What this task involves:
Would you give the records below again, exactly and completely?

(Saved entries)

==================================================

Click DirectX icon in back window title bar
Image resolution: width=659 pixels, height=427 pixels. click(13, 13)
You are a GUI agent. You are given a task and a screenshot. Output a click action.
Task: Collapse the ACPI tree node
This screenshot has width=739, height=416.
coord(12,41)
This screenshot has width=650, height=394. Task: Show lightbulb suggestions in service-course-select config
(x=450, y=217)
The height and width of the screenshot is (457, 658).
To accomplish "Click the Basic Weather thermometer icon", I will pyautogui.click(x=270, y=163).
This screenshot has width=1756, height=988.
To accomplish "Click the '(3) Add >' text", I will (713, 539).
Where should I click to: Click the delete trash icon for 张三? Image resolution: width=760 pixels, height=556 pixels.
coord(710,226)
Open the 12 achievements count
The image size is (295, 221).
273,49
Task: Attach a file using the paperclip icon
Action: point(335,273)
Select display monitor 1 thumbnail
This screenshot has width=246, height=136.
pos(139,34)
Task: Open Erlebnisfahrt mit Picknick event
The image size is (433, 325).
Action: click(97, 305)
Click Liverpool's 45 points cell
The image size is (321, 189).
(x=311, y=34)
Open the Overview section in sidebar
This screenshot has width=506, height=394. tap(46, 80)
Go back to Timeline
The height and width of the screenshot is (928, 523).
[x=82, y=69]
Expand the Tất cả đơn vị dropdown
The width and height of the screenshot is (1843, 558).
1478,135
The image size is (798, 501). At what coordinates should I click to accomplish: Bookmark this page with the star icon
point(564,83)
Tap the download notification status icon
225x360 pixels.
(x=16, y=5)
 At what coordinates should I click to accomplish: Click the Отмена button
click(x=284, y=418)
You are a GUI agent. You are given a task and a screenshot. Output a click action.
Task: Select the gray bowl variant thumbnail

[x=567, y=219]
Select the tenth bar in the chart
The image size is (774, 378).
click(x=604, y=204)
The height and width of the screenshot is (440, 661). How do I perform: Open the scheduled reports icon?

==================================================

Answer for the task:
Click DirectX icon in back window title bar
Image resolution: width=659 pixels, height=427 pixels. click(13, 13)
You are a GUI agent. You are given a task and a screenshot. Output a click action.
Task: Collapse the ACPI tree node
This screenshot has width=739, height=416.
coord(12,41)
This screenshot has width=650, height=394. Task: Show lightbulb suggestions in service-course-select config
(x=450, y=217)
The height and width of the screenshot is (457, 658).
To accomplish "Click the Basic Weather thermometer icon", I will pyautogui.click(x=270, y=163).
This screenshot has width=1756, height=988.
To accomplish "Click the '(3) Add >' text", I will (713, 539).
Where should I click to: Click the delete trash icon for 张三? Image resolution: width=760 pixels, height=556 pixels.
coord(710,226)
Open the 12 achievements count
The image size is (295, 221).
273,49
Task: Attach a file using the paperclip icon
Action: point(335,273)
Select display monitor 1 thumbnail
This screenshot has width=246, height=136.
pos(139,34)
Task: Open Erlebnisfahrt mit Picknick event
The image size is (433, 325).
Action: click(97, 305)
Click Liverpool's 45 points cell
The image size is (321, 189).
(x=311, y=34)
Open the Overview section in sidebar
This screenshot has width=506, height=394. tap(46, 80)
Go back to Timeline
The height and width of the screenshot is (928, 523).
[x=82, y=69]
Expand the Tất cả đơn vị dropdown
The width and height of the screenshot is (1843, 558).
1478,135
The image size is (798, 501). At what coordinates should I click to accomplish: Bookmark this page with the star icon
point(564,83)
Tap the download notification status icon
225x360 pixels.
(x=16, y=5)
 At what coordinates should I click to accomplish: Click the Отмена button
click(x=284, y=418)
You are a GUI agent. You are given a task and a screenshot. Output a click action.
Task: Select the gray bowl variant thumbnail

[x=567, y=219]
Select the tenth bar in the chart
The image size is (774, 378).
click(x=604, y=204)
The height and width of the screenshot is (440, 661). How do I perform: Open the scheduled reports icon?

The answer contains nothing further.